# Records for the task:
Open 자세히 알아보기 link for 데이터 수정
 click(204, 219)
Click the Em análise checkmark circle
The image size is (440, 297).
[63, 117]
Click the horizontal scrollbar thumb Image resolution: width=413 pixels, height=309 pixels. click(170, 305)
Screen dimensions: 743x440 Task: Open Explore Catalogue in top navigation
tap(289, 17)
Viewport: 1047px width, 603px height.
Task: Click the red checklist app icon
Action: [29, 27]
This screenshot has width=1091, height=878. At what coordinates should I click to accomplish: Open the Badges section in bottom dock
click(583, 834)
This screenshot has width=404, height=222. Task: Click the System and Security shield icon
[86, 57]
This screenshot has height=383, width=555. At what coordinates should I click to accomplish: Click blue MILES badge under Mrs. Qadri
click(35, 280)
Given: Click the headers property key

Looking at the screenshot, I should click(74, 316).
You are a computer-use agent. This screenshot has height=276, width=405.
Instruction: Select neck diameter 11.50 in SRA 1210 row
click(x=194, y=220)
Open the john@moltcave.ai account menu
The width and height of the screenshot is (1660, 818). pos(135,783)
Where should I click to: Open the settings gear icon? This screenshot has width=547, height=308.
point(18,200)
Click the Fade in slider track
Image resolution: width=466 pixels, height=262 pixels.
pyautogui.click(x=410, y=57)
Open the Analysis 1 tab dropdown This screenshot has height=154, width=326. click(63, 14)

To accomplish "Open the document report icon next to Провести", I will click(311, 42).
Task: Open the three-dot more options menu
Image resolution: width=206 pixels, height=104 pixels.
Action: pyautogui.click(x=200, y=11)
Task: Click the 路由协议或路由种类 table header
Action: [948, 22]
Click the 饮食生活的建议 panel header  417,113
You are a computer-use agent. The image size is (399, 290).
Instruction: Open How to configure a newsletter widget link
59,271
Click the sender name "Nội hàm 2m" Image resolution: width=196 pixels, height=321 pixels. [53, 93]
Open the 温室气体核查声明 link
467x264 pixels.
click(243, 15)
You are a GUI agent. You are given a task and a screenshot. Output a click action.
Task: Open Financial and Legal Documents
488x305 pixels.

# Your goal:
Please print out every record exactly as it is written.

# Final answer:
Open 자세히 알아보기 link for 데이터 수정
 click(204, 219)
Click the Em análise checkmark circle
The image size is (440, 297).
[63, 117]
Click the horizontal scrollbar thumb Image resolution: width=413 pixels, height=309 pixels. click(170, 305)
Screen dimensions: 743x440 Task: Open Explore Catalogue in top navigation
tap(289, 17)
Viewport: 1047px width, 603px height.
Task: Click the red checklist app icon
Action: [29, 27]
This screenshot has width=1091, height=878. At what coordinates should I click to accomplish: Open the Badges section in bottom dock
click(583, 834)
This screenshot has width=404, height=222. Task: Click the System and Security shield icon
[86, 57]
This screenshot has height=383, width=555. At what coordinates should I click to accomplish: Click blue MILES badge under Mrs. Qadri
click(35, 280)
Given: Click the headers property key

Looking at the screenshot, I should click(74, 316).
You are a computer-use agent. This screenshot has height=276, width=405.
Instruction: Select neck diameter 11.50 in SRA 1210 row
click(x=194, y=220)
Open the john@moltcave.ai account menu
The width and height of the screenshot is (1660, 818). pos(135,783)
Where should I click to: Open the settings gear icon? This screenshot has width=547, height=308.
point(18,200)
Click the Fade in slider track
Image resolution: width=466 pixels, height=262 pixels.
pyautogui.click(x=410, y=57)
Open the Analysis 1 tab dropdown This screenshot has height=154, width=326. click(63, 14)

To accomplish "Open the document report icon next to Провести", I will click(311, 42).
Task: Open the three-dot more options menu
Image resolution: width=206 pixels, height=104 pixels.
Action: pyautogui.click(x=200, y=11)
Task: Click the 路由协议或路由种类 table header
Action: [948, 22]
Click the 饮食生活的建议 panel header  417,113
You are a computer-use agent. The image size is (399, 290).
Instruction: Open How to configure a newsletter widget link
59,271
Click the sender name "Nội hàm 2m" Image resolution: width=196 pixels, height=321 pixels. [53, 93]
Open the 温室气体核查声明 link
467x264 pixels.
click(243, 15)
You are a GUI agent. You are given a task and a screenshot. Output a click action.
Task: Open Financial and Legal Documents
488x305 pixels.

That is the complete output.